The `_generate_cache_key` method computes a deterministic hash of each text chunk using the `generate_hash` utility. When `process_chunks` encounters a hash matching an existing `.pkl` file in `cache_dir`, it loads the pickled result via `_load_from_cache` rather than invoking the LLM. This guarantees that reprocessing the same document or overlapping chunks costs only disk I/O, not API calls.

### Can the extractor handle multi-GB documents?

Yes. The `stream_process_large_files` method (line 371) implements lazy chunk yielding that processes documents incrementally. By yielding chunks one at a time and maintaining the same hash-based cache checks, the system processes arbitrarily large files without loading them entirely into RAM. This streaming architecture supports enterprise-scale document ingestion pipelines.

### How are extracted entities mapped to Neo4j nodes?

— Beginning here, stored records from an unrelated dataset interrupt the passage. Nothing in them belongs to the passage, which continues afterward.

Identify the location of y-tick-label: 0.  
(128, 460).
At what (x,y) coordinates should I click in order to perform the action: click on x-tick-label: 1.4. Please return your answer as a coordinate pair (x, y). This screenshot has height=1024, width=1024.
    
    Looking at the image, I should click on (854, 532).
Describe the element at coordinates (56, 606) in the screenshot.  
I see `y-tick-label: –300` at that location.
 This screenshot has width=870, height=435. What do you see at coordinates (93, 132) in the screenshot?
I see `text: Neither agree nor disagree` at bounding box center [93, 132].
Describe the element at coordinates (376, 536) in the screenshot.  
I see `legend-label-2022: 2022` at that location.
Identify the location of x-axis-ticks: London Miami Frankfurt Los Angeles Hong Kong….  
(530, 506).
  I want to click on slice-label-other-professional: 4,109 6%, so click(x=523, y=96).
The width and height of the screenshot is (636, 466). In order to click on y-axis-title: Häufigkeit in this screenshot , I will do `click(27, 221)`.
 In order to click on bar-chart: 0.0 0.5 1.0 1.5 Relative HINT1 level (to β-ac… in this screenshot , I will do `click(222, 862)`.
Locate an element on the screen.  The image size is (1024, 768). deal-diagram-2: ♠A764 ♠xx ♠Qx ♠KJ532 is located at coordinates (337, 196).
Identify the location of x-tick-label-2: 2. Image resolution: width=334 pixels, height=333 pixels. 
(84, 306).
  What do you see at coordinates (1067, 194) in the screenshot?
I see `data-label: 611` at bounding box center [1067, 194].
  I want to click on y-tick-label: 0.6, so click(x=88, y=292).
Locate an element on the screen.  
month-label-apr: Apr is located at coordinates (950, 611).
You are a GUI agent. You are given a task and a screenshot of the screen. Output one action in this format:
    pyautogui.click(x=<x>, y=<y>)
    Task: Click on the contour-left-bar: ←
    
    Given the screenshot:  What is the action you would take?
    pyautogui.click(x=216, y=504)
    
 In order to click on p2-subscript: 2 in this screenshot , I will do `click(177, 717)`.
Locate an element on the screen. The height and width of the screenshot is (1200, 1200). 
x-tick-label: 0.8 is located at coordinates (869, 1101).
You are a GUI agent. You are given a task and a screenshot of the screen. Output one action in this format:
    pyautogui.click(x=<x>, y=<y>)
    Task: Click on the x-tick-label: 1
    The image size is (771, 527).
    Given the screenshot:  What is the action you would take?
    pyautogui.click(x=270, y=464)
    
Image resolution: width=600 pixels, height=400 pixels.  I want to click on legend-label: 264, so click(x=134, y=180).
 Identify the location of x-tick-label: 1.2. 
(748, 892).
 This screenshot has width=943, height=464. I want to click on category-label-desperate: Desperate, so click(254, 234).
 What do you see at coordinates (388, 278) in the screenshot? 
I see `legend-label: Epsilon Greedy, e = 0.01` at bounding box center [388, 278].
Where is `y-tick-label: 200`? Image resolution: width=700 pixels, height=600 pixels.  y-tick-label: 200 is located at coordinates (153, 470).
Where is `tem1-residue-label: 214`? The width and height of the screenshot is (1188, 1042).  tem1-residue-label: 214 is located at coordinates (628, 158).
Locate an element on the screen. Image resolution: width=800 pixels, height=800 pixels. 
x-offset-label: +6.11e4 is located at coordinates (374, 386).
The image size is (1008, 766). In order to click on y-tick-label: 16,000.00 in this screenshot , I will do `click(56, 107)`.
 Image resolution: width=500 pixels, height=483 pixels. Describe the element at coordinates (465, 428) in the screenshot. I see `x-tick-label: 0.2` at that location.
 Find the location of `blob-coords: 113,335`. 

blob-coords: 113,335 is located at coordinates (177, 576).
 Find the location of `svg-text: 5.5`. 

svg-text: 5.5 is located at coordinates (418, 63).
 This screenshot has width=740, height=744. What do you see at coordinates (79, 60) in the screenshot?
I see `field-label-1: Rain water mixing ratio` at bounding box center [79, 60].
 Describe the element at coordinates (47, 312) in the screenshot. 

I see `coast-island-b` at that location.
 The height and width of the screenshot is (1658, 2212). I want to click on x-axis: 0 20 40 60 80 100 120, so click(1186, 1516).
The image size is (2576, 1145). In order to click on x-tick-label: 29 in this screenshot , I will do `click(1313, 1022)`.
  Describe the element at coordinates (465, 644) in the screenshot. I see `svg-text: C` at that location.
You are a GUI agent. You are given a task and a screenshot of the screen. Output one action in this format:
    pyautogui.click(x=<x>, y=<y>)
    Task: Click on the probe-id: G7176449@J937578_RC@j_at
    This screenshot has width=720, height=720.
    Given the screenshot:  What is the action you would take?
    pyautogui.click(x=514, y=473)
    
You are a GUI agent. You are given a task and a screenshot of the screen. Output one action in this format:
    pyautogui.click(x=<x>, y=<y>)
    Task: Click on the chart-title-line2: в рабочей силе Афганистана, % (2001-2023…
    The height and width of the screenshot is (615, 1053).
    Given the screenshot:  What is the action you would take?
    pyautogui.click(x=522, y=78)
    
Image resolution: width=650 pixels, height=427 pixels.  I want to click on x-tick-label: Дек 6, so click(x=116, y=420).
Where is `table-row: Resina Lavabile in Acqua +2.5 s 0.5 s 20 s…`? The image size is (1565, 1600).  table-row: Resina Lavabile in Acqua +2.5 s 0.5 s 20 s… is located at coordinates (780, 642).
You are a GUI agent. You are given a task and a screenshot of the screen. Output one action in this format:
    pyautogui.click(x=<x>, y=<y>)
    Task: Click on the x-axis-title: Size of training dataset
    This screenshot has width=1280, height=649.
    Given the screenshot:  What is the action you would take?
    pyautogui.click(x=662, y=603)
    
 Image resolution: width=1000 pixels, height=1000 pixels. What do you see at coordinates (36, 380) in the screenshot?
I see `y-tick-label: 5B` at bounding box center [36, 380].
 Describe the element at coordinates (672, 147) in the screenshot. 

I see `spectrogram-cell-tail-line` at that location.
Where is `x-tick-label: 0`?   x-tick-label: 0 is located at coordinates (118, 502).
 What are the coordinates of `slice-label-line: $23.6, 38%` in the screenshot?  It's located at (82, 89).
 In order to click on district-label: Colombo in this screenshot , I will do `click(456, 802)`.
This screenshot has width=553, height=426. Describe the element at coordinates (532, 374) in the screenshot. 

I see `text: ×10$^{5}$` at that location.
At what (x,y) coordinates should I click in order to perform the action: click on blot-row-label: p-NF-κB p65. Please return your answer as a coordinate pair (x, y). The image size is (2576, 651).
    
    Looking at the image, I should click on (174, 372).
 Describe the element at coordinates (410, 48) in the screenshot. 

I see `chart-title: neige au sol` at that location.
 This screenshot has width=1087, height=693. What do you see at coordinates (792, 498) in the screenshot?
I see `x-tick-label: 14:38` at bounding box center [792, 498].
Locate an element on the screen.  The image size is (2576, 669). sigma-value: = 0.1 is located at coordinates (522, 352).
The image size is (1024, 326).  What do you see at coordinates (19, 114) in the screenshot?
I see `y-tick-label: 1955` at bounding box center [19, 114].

The `DynamicKnowledgeGraphBuilder` receives extraction results and constructs a `networkx.DiGraph` in memory, where entities become nodes and relationships become directed edges. The `GraphWriter` utility then maps these graph elements to Neo4j's property graph model, creating nodes with labels corresponding to `entity_types` and relationships with types matching the extracted `relationship_types`. The builder also queries existing Neo4j data to link new extractions with established graph structures.